ASSIGNMENT 1
In the page text, how many actions make up Finn's Mission?
ASSIGNMENT 2
Quote the page text word for word between "Enter the Classroom" and "primary strategy nationwide.", inclusive.

PAGE TEXT
↓↓↓

Enter the Classroom Challenge —
This was a strategy that we had started to introduce in the 19-20 school year before the pandemic. We had learned through years of working in schools that messages sent home from the classroom teacher or principal were more likely to be opened than a message from a PE teacher. So, how to capitalize on this? We started running “Classroom Challenges” at our most engaged schools. Our classroom challenges ended up being hugely successful, and became a primary strategy nationwide.
From the 19-20 school year to the 22-23 school year, this was my responsibility. In that time, we increased classroom challenge participation from about 50 schools on my team to over 400. In the 21-22 school year, I implemented classroom challenge communication at over 400 schools that raised over $2.5 million, engaging 36,000 numbers of families online, and increasing the team fundraising revenue over $1.6 million!
Finn’s Mission
Along with the classroom challenges, we also introduced a strategy called “Finn’s Mission” named after our national heart hero Finn. This was accessed on the Kids heart challenge website or app, and consisted of 8 actions displayed like a gameboard for students to take, encompassing both mission (learn the steps to Hands-only CPR) to fundraising (raise a donation) actions. We knew coming into each year that students who registered online, raised on average more than students with only offline donations, and also that students who completed all 8 of the Finn’s Mission tasks, raised over double than those who did not complete Finn’s Mission.

↑↑↑

LISTED RECORDS
↓↓↓

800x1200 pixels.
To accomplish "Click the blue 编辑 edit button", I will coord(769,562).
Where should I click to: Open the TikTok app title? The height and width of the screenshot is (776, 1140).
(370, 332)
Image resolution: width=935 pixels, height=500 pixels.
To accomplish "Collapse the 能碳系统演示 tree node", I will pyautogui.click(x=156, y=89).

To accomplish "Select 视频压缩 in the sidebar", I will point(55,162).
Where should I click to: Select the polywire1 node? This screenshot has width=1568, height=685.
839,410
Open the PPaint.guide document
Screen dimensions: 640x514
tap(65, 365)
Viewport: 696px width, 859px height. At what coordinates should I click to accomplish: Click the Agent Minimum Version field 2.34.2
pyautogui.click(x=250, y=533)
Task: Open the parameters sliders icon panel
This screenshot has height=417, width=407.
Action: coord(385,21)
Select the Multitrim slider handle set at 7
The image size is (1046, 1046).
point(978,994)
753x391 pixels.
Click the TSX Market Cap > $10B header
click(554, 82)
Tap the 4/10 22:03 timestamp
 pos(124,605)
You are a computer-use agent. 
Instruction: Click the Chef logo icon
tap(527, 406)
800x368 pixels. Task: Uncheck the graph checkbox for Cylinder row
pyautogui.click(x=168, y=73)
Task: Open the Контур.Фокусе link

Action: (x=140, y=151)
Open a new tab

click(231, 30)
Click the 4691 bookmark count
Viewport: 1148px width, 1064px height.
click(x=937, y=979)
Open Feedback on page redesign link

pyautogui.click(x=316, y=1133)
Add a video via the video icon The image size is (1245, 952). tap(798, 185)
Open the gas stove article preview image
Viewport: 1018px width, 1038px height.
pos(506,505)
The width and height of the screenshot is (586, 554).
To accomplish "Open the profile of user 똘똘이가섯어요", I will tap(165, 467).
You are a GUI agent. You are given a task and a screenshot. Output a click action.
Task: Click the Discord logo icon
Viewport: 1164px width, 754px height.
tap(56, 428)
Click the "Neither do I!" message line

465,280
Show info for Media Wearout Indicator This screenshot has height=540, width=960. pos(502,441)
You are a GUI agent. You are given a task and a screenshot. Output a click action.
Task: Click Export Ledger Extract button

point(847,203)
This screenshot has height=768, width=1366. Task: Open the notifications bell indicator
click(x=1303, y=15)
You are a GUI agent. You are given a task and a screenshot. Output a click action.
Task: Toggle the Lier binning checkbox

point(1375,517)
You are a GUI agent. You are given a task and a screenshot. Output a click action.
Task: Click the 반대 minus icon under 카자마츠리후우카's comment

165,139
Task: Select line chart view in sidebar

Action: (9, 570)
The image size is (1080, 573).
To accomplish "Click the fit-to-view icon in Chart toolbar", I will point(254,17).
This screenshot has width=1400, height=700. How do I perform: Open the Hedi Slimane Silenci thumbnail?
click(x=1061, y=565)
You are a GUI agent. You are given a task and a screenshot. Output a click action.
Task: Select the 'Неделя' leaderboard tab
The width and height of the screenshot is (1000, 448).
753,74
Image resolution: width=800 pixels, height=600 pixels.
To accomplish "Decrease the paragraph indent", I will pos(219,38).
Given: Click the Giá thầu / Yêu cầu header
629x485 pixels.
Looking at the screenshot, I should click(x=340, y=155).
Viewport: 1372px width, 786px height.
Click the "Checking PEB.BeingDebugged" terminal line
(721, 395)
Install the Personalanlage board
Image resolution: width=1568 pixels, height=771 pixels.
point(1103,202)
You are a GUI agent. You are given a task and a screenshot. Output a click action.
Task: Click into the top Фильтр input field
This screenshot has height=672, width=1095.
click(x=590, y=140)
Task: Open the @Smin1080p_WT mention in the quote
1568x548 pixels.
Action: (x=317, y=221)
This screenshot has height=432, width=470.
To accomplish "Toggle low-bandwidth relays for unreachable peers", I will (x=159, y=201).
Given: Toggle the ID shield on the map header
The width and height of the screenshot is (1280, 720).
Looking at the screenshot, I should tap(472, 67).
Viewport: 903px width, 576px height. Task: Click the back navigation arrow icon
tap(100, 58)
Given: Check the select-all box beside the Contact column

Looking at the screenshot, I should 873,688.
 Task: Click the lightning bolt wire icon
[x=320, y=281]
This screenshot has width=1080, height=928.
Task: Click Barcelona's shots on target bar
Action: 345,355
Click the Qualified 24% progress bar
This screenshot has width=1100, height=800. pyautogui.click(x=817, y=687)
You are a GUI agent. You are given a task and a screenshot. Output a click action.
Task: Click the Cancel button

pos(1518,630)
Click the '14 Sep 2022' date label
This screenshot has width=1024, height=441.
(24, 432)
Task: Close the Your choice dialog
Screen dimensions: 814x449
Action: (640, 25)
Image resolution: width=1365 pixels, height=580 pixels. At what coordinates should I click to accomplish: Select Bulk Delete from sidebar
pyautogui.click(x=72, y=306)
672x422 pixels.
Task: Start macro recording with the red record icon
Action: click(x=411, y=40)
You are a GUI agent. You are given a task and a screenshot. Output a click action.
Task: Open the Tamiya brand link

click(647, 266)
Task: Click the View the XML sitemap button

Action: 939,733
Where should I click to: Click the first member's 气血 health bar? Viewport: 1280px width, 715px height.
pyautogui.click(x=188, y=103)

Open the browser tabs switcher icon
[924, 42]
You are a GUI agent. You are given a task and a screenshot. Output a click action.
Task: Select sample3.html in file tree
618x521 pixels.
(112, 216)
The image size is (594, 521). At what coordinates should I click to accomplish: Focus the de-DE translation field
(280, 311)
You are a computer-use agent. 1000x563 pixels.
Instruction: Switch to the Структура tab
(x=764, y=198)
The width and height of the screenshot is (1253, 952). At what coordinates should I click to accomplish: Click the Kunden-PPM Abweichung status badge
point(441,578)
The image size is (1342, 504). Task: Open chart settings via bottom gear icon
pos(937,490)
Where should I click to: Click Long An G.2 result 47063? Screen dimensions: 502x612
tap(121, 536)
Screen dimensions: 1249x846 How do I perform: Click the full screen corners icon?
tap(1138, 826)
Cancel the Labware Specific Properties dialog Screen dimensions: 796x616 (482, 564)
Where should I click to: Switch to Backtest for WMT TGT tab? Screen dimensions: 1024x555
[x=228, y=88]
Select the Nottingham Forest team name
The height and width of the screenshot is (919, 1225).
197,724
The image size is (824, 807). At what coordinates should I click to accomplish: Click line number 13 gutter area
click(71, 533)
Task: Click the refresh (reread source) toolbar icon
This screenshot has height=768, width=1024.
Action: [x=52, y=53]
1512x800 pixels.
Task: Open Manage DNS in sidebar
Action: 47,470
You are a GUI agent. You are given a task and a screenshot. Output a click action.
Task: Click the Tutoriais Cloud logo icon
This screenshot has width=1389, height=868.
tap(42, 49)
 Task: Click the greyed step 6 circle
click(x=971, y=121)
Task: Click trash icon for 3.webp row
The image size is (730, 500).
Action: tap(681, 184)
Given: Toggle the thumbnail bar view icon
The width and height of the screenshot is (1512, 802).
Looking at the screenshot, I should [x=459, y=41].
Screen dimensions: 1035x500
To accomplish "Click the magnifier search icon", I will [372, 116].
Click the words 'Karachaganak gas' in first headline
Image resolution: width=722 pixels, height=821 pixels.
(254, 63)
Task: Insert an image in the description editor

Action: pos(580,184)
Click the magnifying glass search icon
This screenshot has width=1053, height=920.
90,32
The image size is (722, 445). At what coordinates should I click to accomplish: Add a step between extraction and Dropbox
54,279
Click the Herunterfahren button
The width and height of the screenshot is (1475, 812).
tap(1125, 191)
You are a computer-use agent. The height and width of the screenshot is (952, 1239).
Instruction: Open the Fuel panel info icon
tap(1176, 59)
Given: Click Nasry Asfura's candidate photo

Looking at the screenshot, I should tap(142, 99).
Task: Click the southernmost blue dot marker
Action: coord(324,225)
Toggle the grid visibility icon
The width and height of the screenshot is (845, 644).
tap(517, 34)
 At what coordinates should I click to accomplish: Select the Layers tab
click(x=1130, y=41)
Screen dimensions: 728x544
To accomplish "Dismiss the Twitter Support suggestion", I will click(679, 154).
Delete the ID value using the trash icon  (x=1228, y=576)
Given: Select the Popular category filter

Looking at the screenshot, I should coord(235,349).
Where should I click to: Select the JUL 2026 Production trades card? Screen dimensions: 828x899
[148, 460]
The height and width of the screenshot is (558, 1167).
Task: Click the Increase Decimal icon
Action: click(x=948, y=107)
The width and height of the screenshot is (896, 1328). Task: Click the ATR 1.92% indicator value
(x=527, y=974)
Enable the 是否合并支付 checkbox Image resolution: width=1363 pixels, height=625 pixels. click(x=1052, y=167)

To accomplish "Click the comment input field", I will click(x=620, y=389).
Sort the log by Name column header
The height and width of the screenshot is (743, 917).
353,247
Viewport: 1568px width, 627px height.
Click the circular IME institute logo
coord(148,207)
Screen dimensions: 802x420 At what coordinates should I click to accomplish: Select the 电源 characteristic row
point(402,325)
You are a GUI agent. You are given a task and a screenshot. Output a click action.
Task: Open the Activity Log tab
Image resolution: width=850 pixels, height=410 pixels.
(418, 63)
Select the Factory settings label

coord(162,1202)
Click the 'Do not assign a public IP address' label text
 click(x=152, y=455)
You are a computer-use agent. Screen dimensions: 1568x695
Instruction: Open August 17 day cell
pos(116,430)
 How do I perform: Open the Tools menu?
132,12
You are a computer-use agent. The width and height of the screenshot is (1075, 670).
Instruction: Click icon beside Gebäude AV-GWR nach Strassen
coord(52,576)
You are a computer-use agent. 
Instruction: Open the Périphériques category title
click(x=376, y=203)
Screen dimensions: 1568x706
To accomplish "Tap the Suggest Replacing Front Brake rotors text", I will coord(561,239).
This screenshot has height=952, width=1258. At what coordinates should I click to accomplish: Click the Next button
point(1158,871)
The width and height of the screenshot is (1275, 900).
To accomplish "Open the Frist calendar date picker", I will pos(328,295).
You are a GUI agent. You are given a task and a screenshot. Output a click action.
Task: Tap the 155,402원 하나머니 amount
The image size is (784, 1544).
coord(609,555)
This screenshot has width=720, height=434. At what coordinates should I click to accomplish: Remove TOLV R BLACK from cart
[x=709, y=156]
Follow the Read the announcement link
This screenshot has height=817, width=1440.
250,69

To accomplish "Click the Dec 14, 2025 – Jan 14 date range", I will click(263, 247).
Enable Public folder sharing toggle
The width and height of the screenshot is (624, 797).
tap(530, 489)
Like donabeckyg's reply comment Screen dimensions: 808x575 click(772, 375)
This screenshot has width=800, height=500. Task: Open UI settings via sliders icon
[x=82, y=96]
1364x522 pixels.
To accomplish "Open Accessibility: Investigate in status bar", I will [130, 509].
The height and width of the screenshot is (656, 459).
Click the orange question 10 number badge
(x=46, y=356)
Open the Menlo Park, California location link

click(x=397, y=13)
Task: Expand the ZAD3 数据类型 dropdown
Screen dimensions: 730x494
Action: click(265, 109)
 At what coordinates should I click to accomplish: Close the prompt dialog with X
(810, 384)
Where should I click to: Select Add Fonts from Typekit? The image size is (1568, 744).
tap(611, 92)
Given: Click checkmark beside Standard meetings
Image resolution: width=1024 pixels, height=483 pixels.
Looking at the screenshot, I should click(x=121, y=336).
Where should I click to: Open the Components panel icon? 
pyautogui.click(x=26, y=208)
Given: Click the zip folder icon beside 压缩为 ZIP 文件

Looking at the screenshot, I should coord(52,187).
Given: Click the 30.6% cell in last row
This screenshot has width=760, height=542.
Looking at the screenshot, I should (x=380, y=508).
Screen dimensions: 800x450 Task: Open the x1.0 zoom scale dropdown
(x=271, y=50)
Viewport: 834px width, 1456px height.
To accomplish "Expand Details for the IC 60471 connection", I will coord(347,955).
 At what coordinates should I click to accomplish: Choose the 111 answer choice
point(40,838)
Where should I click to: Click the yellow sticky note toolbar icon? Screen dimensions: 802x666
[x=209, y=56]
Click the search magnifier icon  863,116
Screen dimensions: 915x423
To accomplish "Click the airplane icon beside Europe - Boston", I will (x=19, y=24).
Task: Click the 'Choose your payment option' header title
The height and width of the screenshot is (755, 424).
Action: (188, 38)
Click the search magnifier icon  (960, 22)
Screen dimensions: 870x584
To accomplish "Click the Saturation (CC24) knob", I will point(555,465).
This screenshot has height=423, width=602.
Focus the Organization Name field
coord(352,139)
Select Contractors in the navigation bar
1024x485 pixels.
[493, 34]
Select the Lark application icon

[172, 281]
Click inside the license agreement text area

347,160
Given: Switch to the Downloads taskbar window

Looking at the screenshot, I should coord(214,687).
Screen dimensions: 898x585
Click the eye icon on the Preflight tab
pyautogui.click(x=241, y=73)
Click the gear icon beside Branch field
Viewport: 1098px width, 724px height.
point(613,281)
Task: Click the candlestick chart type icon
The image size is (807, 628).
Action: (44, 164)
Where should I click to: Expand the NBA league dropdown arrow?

↑↑↑

YOUR RESPONSE 1
Eight actions, displayed like a gameboard.

YOUR RESPONSE 2
Enter the Classroom Challenge —
This was a strategy that we had started to introduce in the 19-20 school year before the pandemic. We had learned through years of working in schools that messages sent home from the classroom teacher or principal were more likely to be opened than a message from a PE teacher. So, how to capitalize on this? We started running “Classroom Challenges” at our most engaged schools. Our classroom challenges ended up being hugely successful, and became a primary strategy nationwide.